Und dann ist da noch die politische Komponente. Während des ersten Lockdowns fielen Hunderttausende Familien von einem auf den anderen Tag (für viele der 15. auf den 16. März vergangenen Jahres) in eine völlig neue Lebenssituation: Eltern wurden Lehrer, Köchinnen, Erzieher und Homeoffice-Arbeiterinnen zur gleichen Zeit. Um bei Krieg und Freitag zu bleiben: Wie viel Erholung und Ausgleich brauchen sie jetzt eigentlich, um den um 300 Prozent erhöhten Stress und den um 90 Prozent reduzierten Spaß auszugleichen? Weiß das vielleicht eine gute Psychologin oder ein versierter Psychoanalytiker?

In der ersten Phase der Pandemie hatten viele noch Verständnis für eine Politik, die noch nie mit einer solche Situation konfrontiert war. Je länger sich die Krise hinzog, desto sichtbarer wurden strukturelle Defizite, die man sicherlich auch nicht vom einen auf den anderen Tag beheben kann. Doch woran sich die meisten Familien abarbeiten, ist die scheinbare Priorität für Kinder, die pausenlos deklamiert, aber nicht gelebt wurde. So etwa die Ignoranz gegenüber Kindern in ärmeren Stadtteilen, deren Hilfeinfrastruktur wegbrach und jetzt, da man mehr über die Risiken der Pandemie weiß, wieder etwas besser funktioniert. Doch dass immer etwa zwei Wochen, nachdem dringend notwendige Erleichterungen in den Schulen verkündet wurden, dieselben Erleichterungen auch für andere gesellschaftliche Bereiche verkündet wurden, ließ zumindest Zweifel an der Ehrlichkeit der Behauptung aufkommen, dass Kinder ganz oben stehen.
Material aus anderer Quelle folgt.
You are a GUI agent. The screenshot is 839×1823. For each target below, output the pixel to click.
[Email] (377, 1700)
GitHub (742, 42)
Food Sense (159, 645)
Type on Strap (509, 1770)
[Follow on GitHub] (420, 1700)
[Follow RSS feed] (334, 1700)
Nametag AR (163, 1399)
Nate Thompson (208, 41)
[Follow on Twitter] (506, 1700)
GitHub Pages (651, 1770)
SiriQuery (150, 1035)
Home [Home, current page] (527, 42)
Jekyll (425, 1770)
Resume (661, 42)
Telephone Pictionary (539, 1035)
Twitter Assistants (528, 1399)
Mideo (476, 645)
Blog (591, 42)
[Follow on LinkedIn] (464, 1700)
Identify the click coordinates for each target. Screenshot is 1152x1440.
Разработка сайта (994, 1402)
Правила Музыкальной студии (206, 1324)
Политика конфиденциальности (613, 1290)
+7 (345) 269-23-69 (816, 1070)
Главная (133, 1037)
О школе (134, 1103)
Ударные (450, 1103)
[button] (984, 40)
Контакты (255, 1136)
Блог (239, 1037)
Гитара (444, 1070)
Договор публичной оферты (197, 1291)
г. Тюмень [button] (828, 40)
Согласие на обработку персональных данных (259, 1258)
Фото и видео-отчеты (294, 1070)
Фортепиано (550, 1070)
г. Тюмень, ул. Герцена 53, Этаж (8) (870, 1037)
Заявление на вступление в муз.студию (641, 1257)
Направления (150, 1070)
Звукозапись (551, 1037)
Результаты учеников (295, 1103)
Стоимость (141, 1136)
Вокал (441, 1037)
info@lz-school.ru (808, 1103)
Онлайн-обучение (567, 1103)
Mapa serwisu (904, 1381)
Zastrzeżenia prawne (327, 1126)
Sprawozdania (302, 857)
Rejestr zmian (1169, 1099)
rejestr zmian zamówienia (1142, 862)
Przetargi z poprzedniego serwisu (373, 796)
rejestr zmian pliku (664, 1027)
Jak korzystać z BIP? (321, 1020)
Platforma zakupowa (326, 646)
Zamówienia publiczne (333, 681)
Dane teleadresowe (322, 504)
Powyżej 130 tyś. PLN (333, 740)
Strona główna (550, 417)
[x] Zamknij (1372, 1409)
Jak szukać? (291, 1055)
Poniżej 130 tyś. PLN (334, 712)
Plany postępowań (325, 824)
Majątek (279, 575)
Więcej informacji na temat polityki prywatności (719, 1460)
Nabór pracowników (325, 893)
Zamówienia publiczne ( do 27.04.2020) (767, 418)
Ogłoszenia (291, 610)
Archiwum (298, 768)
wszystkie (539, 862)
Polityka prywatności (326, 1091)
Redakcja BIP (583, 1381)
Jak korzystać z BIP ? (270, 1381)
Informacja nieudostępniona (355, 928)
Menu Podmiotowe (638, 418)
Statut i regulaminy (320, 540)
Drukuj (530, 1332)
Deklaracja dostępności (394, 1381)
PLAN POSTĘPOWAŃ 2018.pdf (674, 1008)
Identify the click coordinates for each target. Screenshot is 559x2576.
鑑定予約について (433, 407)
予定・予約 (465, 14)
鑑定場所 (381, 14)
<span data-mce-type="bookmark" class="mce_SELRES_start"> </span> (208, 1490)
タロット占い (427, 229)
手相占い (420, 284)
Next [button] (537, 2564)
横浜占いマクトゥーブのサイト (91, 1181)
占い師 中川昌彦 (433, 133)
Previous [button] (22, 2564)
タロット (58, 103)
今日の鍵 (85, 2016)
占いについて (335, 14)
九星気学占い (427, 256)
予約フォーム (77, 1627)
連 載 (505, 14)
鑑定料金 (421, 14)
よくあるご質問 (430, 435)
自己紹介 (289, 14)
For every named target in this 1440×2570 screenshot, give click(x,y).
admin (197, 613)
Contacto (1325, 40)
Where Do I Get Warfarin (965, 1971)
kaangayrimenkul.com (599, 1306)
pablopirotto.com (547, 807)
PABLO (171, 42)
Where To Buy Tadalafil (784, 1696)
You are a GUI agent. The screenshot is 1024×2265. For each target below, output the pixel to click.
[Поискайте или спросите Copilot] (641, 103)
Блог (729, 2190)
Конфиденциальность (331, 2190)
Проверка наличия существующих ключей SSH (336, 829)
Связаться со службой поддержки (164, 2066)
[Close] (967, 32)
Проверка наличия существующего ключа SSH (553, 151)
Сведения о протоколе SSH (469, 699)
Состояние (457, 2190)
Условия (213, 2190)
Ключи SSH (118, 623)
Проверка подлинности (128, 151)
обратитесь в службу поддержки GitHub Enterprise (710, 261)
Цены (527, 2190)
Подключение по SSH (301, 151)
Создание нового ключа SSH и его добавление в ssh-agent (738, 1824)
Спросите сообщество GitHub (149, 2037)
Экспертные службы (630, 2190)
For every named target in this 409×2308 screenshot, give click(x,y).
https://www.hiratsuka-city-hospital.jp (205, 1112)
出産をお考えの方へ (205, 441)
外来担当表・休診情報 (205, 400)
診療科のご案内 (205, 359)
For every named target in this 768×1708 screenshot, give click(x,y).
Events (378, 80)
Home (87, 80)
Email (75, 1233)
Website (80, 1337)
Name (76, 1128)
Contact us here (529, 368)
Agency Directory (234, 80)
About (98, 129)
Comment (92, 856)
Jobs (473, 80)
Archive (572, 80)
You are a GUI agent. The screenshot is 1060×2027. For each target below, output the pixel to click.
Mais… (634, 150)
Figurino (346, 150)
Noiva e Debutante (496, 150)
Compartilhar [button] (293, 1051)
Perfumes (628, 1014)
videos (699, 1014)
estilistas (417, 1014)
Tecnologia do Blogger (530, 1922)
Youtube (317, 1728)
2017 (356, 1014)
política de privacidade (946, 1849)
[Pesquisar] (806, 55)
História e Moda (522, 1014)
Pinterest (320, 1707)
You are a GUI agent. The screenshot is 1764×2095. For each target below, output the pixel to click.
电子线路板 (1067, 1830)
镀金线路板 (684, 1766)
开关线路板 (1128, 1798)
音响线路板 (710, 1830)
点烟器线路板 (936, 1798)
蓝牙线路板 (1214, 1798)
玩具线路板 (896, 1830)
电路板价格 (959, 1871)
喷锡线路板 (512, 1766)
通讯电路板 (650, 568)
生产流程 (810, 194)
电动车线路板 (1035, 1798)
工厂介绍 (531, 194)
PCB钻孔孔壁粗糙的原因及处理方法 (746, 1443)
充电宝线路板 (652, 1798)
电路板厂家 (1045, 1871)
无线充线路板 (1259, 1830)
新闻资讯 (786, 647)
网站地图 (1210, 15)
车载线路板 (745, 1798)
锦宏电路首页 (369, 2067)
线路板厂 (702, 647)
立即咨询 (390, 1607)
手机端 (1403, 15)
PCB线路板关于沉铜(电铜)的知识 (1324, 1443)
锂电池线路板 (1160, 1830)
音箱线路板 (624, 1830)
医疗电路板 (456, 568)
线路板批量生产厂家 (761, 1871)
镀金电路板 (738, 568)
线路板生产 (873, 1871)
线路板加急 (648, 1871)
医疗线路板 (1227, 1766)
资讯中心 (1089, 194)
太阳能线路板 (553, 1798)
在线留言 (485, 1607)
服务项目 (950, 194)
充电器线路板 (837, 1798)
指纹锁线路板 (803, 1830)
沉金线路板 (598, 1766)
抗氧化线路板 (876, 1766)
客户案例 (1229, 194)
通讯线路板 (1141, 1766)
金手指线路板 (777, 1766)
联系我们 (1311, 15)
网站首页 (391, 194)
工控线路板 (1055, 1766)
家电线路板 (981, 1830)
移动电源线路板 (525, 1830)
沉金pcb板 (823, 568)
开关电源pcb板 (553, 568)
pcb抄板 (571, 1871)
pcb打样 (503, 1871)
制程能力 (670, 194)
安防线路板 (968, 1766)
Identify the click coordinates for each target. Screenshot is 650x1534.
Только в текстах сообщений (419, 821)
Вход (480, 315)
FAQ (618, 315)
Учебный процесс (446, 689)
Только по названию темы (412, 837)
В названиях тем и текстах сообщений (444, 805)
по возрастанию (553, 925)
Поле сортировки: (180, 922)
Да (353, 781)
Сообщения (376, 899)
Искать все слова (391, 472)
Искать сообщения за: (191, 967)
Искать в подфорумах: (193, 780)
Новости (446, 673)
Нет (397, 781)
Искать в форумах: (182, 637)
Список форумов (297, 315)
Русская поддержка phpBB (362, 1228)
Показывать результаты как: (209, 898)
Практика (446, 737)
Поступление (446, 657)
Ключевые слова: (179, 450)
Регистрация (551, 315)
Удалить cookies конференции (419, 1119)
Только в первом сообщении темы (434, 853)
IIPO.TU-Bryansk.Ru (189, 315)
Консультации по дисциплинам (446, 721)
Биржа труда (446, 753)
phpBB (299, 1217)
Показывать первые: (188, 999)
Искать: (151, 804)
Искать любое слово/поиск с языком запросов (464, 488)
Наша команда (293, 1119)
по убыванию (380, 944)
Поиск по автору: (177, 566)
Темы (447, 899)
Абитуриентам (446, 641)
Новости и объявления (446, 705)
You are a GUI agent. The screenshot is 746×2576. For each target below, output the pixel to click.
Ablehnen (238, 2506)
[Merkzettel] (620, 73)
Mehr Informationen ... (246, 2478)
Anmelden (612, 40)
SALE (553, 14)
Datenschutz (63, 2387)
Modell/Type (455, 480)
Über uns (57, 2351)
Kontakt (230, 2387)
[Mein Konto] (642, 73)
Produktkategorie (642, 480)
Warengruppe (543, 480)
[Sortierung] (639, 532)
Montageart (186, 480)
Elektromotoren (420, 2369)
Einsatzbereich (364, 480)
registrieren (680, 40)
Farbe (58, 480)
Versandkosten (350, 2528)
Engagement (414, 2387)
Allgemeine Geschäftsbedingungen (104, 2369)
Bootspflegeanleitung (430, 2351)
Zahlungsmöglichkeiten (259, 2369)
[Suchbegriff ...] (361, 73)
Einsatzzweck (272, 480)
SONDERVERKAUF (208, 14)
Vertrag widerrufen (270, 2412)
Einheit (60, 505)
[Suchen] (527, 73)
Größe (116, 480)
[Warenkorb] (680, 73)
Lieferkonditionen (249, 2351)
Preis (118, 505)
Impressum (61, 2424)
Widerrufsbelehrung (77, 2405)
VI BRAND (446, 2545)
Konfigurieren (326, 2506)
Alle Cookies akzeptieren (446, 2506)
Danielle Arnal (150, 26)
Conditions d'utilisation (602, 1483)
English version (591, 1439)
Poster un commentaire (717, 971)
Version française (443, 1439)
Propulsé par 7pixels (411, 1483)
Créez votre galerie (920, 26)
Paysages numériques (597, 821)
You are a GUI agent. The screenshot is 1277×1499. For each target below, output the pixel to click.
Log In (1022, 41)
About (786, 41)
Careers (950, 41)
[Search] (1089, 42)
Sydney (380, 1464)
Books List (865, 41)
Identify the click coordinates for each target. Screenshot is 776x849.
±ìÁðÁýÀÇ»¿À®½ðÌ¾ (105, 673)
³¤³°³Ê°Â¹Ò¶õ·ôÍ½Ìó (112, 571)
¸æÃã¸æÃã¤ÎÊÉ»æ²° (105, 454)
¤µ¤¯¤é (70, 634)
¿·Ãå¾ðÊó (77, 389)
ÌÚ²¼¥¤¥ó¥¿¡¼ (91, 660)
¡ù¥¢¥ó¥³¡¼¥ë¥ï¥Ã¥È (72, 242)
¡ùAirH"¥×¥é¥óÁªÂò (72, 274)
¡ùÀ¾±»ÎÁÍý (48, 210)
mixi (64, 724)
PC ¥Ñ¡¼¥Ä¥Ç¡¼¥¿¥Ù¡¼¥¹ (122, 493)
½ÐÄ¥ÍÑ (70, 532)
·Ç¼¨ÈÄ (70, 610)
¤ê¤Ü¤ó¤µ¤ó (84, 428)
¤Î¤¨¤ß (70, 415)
Wir haben mal wieder eine Etappe genommen. Immer mehr Menschen sind geimpft, die Inzidenzen so niedrig, dass das Leben allmählich wieder lebenswerter wird. Wir treffen Freunde beim Sport wieder, gehen mit angezogener Handbremse EM im bescheidenen Public Viewing schauen. Und wir haben einiges gelernt, von dem wir nicht gedacht hätten, dass wir es lernen. Es heißt nicht: „Karl ist schnell die Faktentasche.“ Es heißt auch nicht: „TKKK, die Profis im Spähen.“ Und man erfährt auch nie, was Sabine Lenz eigentlich dazu sagt, dass ihr Versicherungsheini so ein gemeiner Dieb ist. Ab Folge 50 steigen wir dann auf Die drei ??? um – aber die mit der Originalmusik von Bert Brac und Phil Moss, die eigentlich Carsten Bohn heißen und im früheren Leben mal der Drummer der besten deutschen Rockband Frumpy waren. Aber das ist eine ganz andere Geschichte.